Rencontre + interview avec Samantha Kerdine

Brutal. est allé à la rencontre de l'artiste Samantha Kerdine dans son atelier parisien. Partons à la découverte de son univers à travers une interview.

Quel est ton parcours et ta formation pour arriver à la céramique ?

J’ai un master en design graphique option recherche et innovation et je suis graphiste DA depuis plus de 10 ans dont 6 ans en freelance. C’est un métier qui m’apporte beaucoup et que j’apprécie énormément, je suis au service des marques, je leur apporte mon expertise, mon goût, pour faire rayonner leurs marques. Fin 2016, j’ai commencé à ressentir une frustration dans mon métier, je ne retrouvais plus la part créative que j’avais adoré dans mes études. J’ai compris qu’il fallait que j’aille chercher ce sentiment ailleurs que dans mes projets de DA. J’ai trouvé un petit atelier de poterie de quartier avec François Dubois en enseignant, j’y ai appris la céramique avec une pratique très libre. J’y suis allée 2h tous les jeudis soirs, pendant presque deux ans. François ne m’apprenait pas comment réaliser un bol avec une technique particulière, mais partait plutôt de mes envies en me conseillant sur la meilleure façon d’y arriver. J’y ai gagné beaucoup de confiance en mes idées et en mes capacités. Puis est venu le moment où ce n’était plus suffisant, j’ai alors rejoint un atelier de céramique partagé, mais je n’y suis restée que deux semaines car j’étais dépendante des autres céramistes pour faire mes cuissons. J’ai donc fait mes calculs, et avec beaucoup de stress, d’anxiété mais aussi d’excitation j’ai acheté mon premier four. 

 

Êtes-tu autodidacte ou as-tu appris de quelqu'un d'autre?

Consigne>
Répondez aux questions suivantes sur l'interview de Samantha Kerdine.
(a) Depuis combien de temps Samantha Kerdine exerce-t-elle le métier de graphiste DA ?
(b) À quel rythme et pendant combien de temps a-t-elle fréquenté l'atelier de poterie de quartier ?
(c) Combien de temps est-elle restée dans l'atelier de céramique partagé, et pour quelle raison en est-elle partie ?

Lignes>
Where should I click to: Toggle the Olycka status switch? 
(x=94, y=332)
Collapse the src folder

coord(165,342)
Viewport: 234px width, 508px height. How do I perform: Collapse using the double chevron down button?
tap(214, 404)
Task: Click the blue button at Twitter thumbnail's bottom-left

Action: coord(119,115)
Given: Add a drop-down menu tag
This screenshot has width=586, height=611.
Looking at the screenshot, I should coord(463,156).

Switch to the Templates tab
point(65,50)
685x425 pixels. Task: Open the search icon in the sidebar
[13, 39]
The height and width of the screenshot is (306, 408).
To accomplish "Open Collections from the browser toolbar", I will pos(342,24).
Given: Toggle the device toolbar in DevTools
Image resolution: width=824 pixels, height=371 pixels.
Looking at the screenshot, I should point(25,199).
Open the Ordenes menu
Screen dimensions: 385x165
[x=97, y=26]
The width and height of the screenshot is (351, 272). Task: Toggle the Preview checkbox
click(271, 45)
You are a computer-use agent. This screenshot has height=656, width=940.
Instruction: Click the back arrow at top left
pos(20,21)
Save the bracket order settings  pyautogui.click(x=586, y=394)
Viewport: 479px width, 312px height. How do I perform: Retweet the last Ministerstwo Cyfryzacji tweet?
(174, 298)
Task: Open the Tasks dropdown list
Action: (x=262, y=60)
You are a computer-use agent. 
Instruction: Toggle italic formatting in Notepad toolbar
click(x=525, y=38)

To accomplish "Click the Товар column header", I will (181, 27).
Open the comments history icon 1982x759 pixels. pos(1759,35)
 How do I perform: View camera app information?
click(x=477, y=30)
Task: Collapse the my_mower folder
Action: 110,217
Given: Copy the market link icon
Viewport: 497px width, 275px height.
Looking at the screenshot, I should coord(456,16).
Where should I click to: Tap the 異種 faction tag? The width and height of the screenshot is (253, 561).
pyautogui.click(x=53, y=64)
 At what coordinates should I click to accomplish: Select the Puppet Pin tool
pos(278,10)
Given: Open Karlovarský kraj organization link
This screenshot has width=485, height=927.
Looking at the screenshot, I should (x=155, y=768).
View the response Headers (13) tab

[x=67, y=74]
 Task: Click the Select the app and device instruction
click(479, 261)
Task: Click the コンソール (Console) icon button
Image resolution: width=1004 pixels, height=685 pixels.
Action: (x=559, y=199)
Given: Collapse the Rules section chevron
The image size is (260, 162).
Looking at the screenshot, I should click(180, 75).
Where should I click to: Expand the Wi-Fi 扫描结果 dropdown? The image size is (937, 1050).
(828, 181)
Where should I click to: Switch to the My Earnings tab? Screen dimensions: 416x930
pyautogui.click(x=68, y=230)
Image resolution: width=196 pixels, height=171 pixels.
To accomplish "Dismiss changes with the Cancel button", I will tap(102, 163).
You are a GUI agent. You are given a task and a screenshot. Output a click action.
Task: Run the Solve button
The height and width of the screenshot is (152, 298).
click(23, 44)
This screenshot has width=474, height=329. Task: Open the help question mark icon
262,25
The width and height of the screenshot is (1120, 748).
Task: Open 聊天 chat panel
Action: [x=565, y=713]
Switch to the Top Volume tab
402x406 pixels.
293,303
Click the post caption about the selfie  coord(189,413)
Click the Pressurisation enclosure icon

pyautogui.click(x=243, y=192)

Travail réalisé>
(a) Depuis plus de 10 ans, dont 6 ans en freelance.
(b) Deux heures tous les jeudis soirs, pendant presque deux ans.
(c) Deux semaines seulement, car elle dépendait des autres céramistes pour faire ses cuissons.